Delhi was witness to massive anti-Hindu riots on Monday and Tuesday. But the first spell of violence in this particular sequence of events began a day earlier on Sunday. A clash also broke out between Pro-CAA and Anti-CAA groups in Maujpur near Jafrabad, leading to heavy stone-pelting and vandalism of public property. The previous day, that is Saturday, a group of over 500 Muslim women gathered near the Jafrabad Metro Station and blocked road No. 66, which connects Seelampur to Maujpur and Yamuna Vihar.
On Sunday, BJP leader Kapil Mishra demanded the removal of Anti-CAA protestors and clearance of the road within 3 days. He emphasized that they would not listen to anyone if the Anti-CAA rioters do not shift and clear the roads within the given time. While this incident was widely reported, another incident occurred around Malviya Nagar which has been largely ignored. Advocate Monika Arora tweeted about it which gained some traction.
In order to learn more about the events at that particular place, OpIndia got in touch with the residents of the area. The locals alleged that the anti-CAA groups started attacking them after a section of them tried approaching a temple and were stopped. A crowd of two thousand people entered the colony through Shivalik Colony and occupied the huge road stretching from one end to the F block of Malviya Nagar. The locals pointed out that there was no permission given to them.
While the police reacted swiftly and had enough personnel on the ground, the situation got volatile in Hauz Rani, which is next to Malviya Nagar and is a Muslim dominated area. The police had to resort to lathi-charge as there was an attempt to target local establishments. One local informed us that a teenage girl tried to shut a shop and was pushed away by other locals and reprimanded. The local, who remains in anonymity, mentioned that they had decided to sit in front of the Shiv temple, which is near the Gol Chakkar in Malviya Nagar.
We spoke to one of the members of the temple administration, who informed he was there during the incident, “We had just opened the temple and were cleaning it when a huge group of protesters came and sat down in front of the temple.
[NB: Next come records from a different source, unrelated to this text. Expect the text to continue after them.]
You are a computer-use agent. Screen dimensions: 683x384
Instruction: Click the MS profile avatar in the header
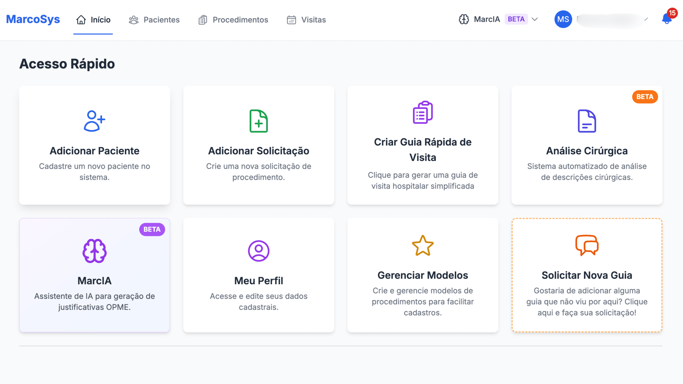(563, 19)
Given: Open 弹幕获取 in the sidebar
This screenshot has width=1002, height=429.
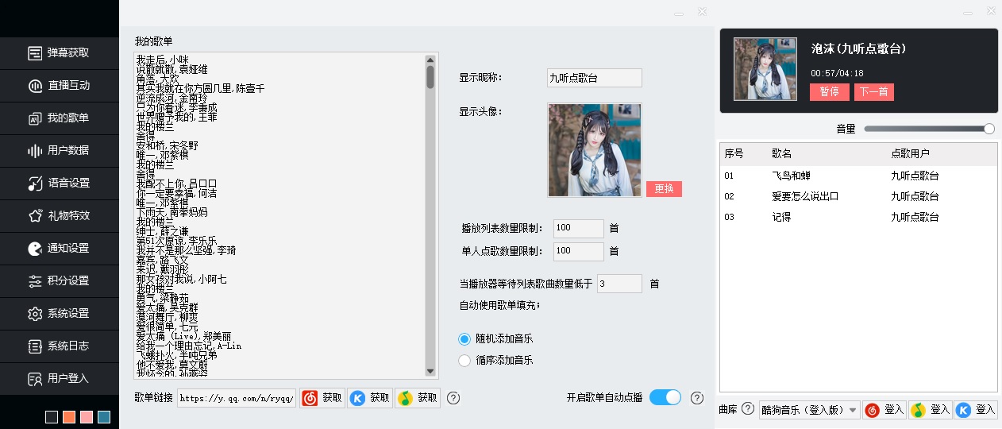Looking at the screenshot, I should point(60,53).
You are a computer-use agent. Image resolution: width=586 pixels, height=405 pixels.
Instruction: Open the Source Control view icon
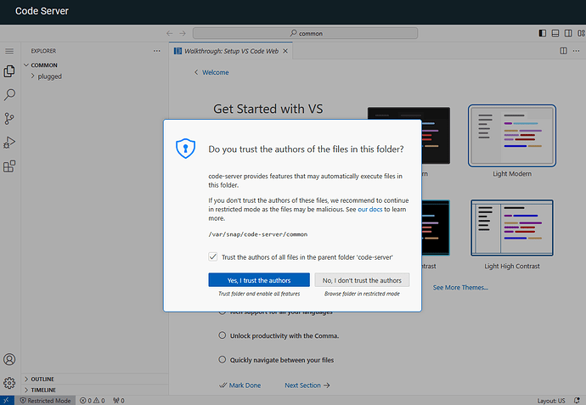10,119
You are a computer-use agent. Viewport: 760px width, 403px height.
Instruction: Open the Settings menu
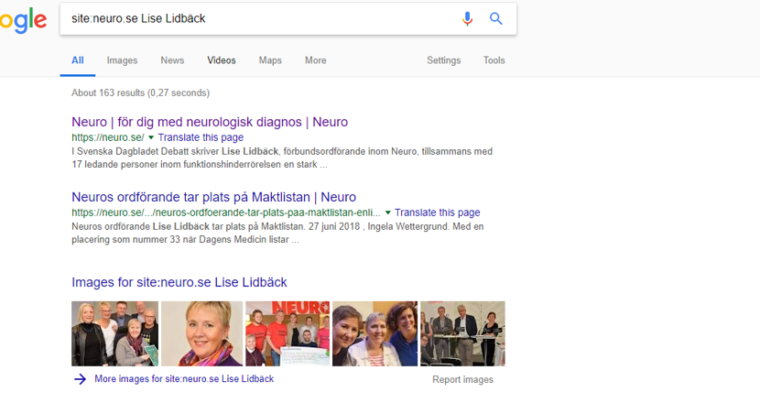(x=443, y=60)
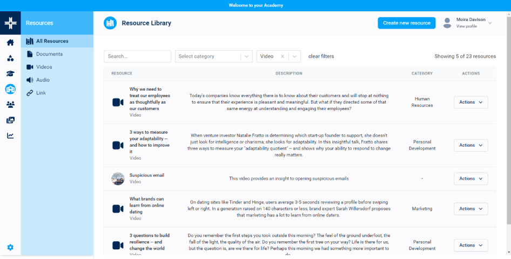Open the Select category dropdown

[214, 56]
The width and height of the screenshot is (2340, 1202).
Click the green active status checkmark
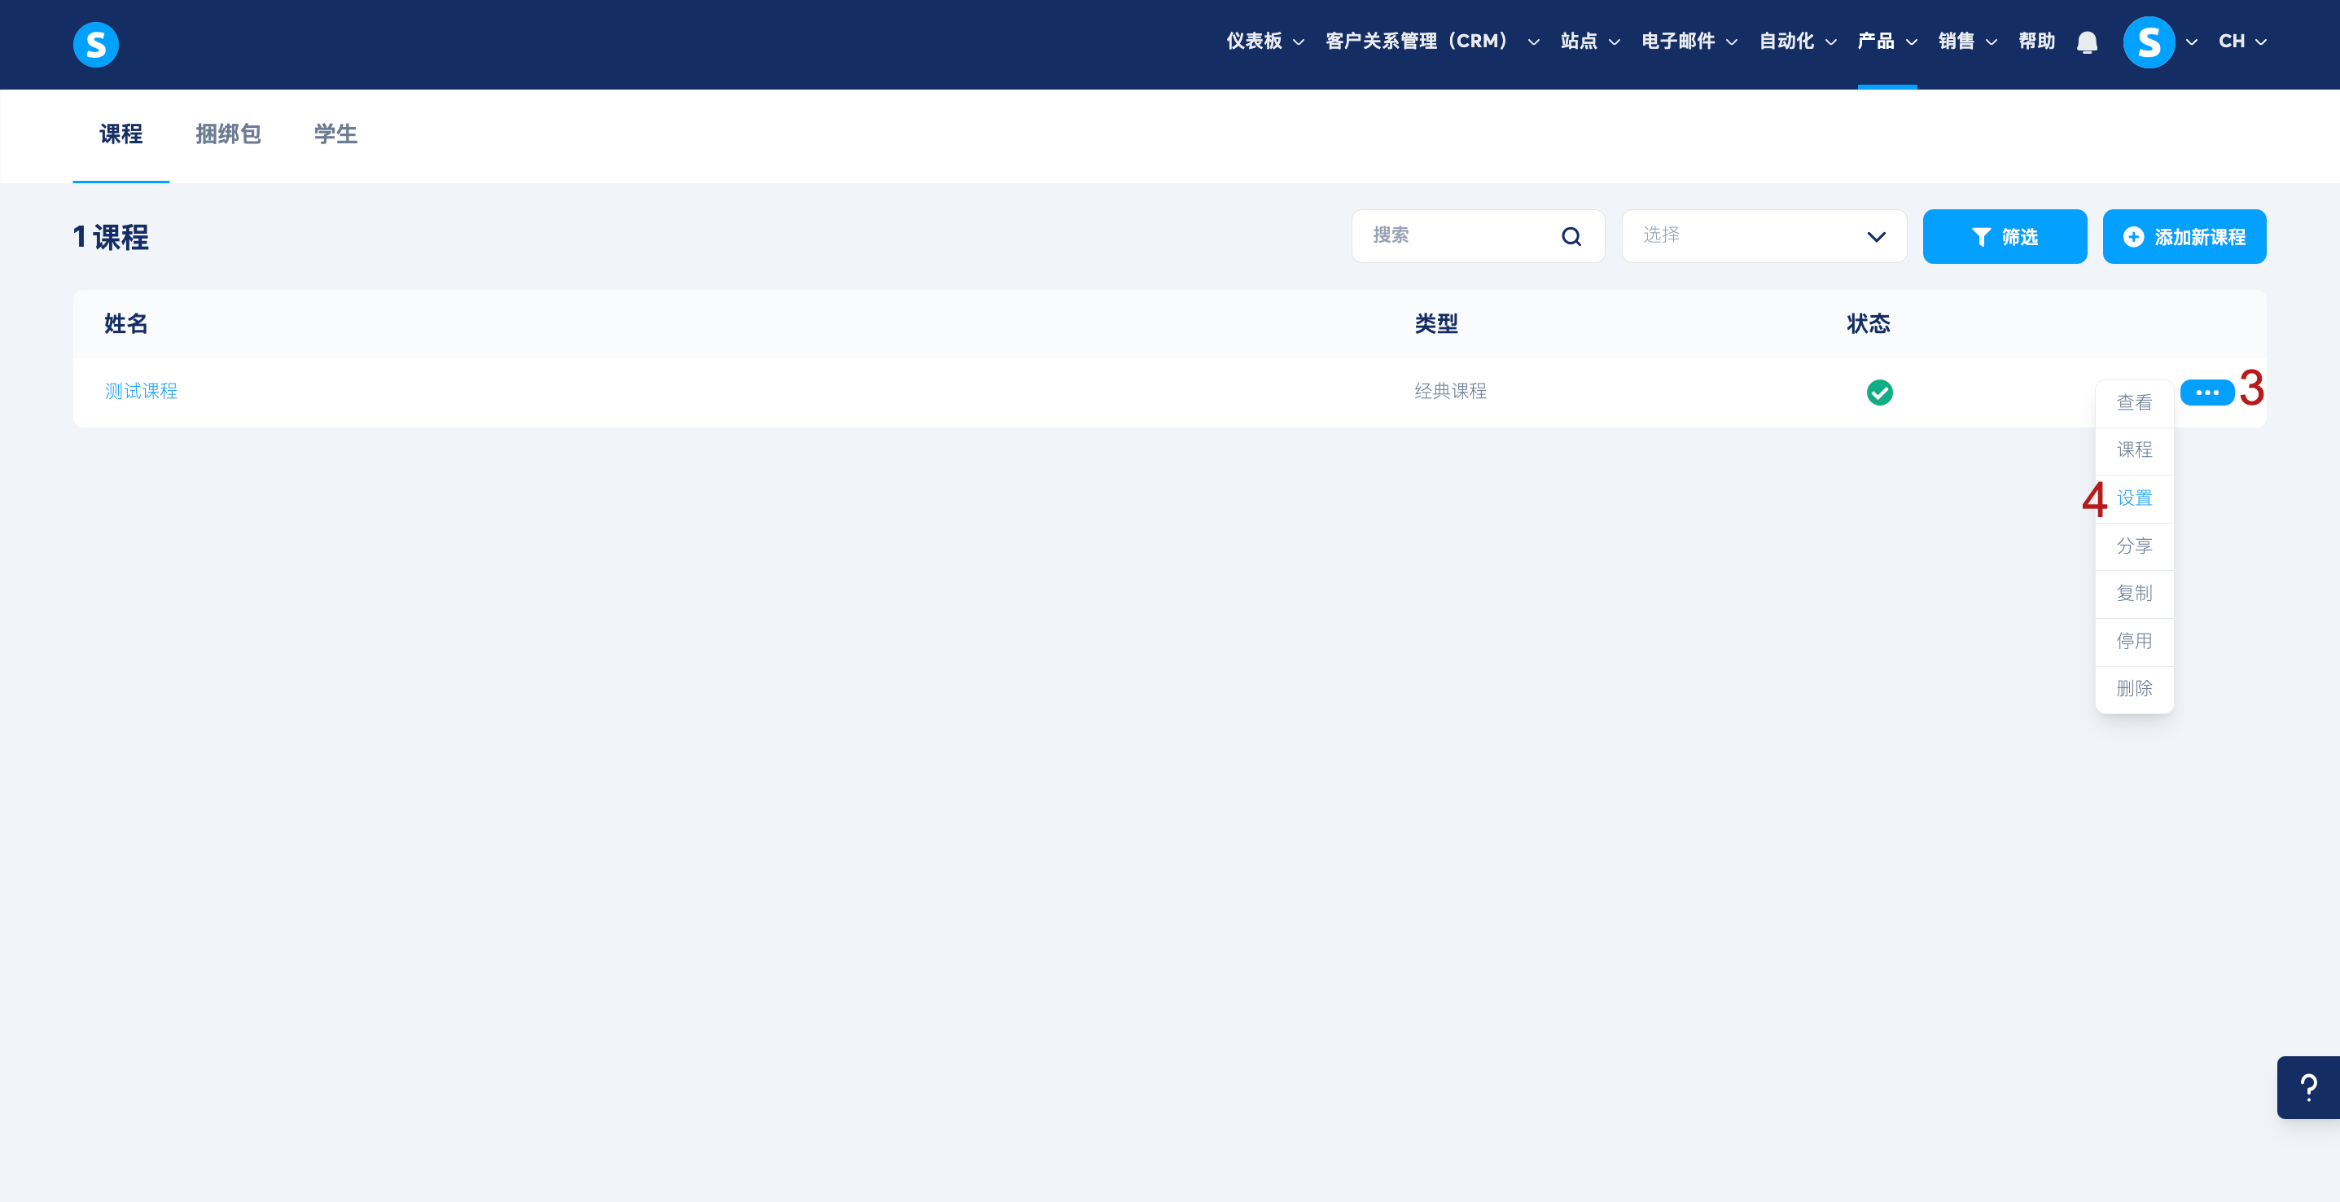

Though they did not touch the temple as such, that is the same spot they chose to sit and block the road”.
When we further questioned them about the nature of slogans used, locals informed us, it was related to ‘Azadi’ and all of them were from the Muslim community. When asked whether there were more women or men, we were told that women and children were more than men in the crowd. They also confirmed that no Hindus were visible in the crowd.
Most locals were unable to answer why the protesting crowd chose to sit in front of the temple. While some felt it was because the temple was near the Gol Chakkar or the roundabout, others felt that it was to send a message. Locals, however, said that all these people had come from outside and were not local Muslims in the vicinity. “There were many unrecognizable faces in the crowd,” said the temple employee.
While no violence broke out in this area fortuntely, the strange part is that the protesters did not find any other place to sit. There was a Gurudwara in the vicinity but they chose to sit outside the shiv temple. Moreover, if there was no local support, how did they manage to maneuver their way inside the colony? And why did they go in Hauz Rani, and let the situation go volatile? These questions perhaps hint at a larger design at hand.
Later, violence erupted in North East Delhi. The massive anarchy that was unleashed has resulted in great loss of life and property. A constable at the Intelligence Bureau and the head constable of Delhi Police have lost their lives. The death toll currently stands at 27.